Ayrault met en garde Trump sur l’isolement des Etats-Unis

20.11.16

Évoquant les relations franco-américaines, Ayrault a affirmé que Paris travaillerait avec Trump “parce que les Etats-Unis sont un pays ami de la France et parce que notre coopération est indispensable”.

Eviter “l’aventure isolationniste”. Par ces mots, le ministre français des affaires étrangères, Jean-Marc Ayrault, a averti Donald Trump des dangers de positions trop radicales .

“Ce qu’il faut éviter à tout prix, c’est l’aventure isolationniste, l’unilatéralisme ou une forme de rupture avec ce qui constitue (…) un état de droit international”, a déclaré le chef de la diplomatie française à l’ouverture à Doha de la 9e édition de la “World Policy Conference”, organisée par l’Institut français des relations internationales (Ifri).

Devant 250 décideurs et personnalités d’une quarantaine de pays, il a appelé à des solutions “collectives” aux problèmes du monde.

L’Américain Donald Trump, qui doit succéder en janvier au président Barack Obama, a suscité de l’inquiétude dans plusieurs pays après avoir porté durant sa campagne électorale un message isolationniste et protectionniste.

“Nous avons besoin d’un partenaire américain ouvert au monde, pleinement engagé, jouant la carte de la coopération avec ses alliés et celle du multilatéralisme”, a souligné le patron du Quai d’Orsay.

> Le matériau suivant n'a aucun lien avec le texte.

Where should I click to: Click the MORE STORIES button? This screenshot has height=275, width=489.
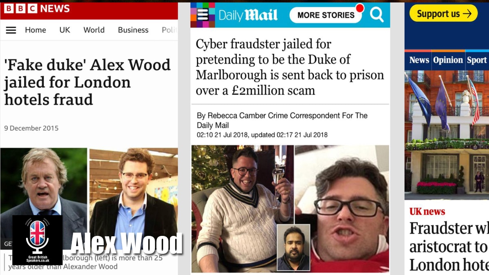326,15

Évoquant les relations franco-américaines, Ayrault a affirmé que Paris travaillerait avec Trump “parce que les Etats-Unis sont un pays ami de la France et parce que notre coopération est indispensable”.

Dialogue et diplomatie

Il a par ailleurs défendu l’accord international sur le nucléaire iranien, conclu en juillet 2015, et que le candidat Trump a promis, une fois élu président, de “déchirer”.

Par cet accord, “nous avons été capables d’arrêter la course de l’Iran vers l’arme nucléaire”, a martelé le ministre français, jugeant “essentiel (…) d’encourager l’Iran à devenir un acteur responsable dans la région”.

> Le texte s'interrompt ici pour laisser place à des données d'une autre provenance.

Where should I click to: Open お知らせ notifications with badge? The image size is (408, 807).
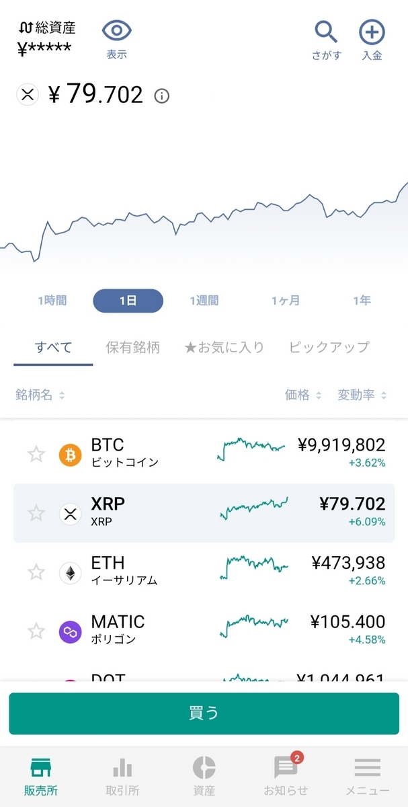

Evoquant les crises au Moyen-Orient, le chef de la diplomatie française a prôné “le dialogue et la diplomatie”.

En Syrie, a-t-il relevé, “le peuple est pris en étau” entre “un régime barbare” et “des groupes terroristes dénués de tout scrupule”.

“Certains prétendent qu’il n’y aurait qu’à choisir entre deux maux le moindre : confier au régime de Bachar al-Assad la tâche de nous débarrasser de Daech”, a-t-il déclaré, en faisant allusion à la Russie, principal soutien du régime de Damas.

Il a estimé qu’il faudrait “faire plus pour maintenir une alternative au pouvoir sanguinaire de Bachar al-Assad”.

Dans ce contexte, Jean-Marc Ayrault a plaidé pour que les territoires libérés de l’EI en Irak et en Syrie servent d’”exemples de coexistence pacifique et de gouvernance respectueuse de la diversité”.

Concernant le conflit israélo-palestinien, le chef de la diplomatie française a réitéré l’engagement de Paris à poursuivre son initiative lancée en juin pour l’organisation d’une conférence internationale, afin de “réaffirmer l’attachement collectif à la solution de deux Etats”.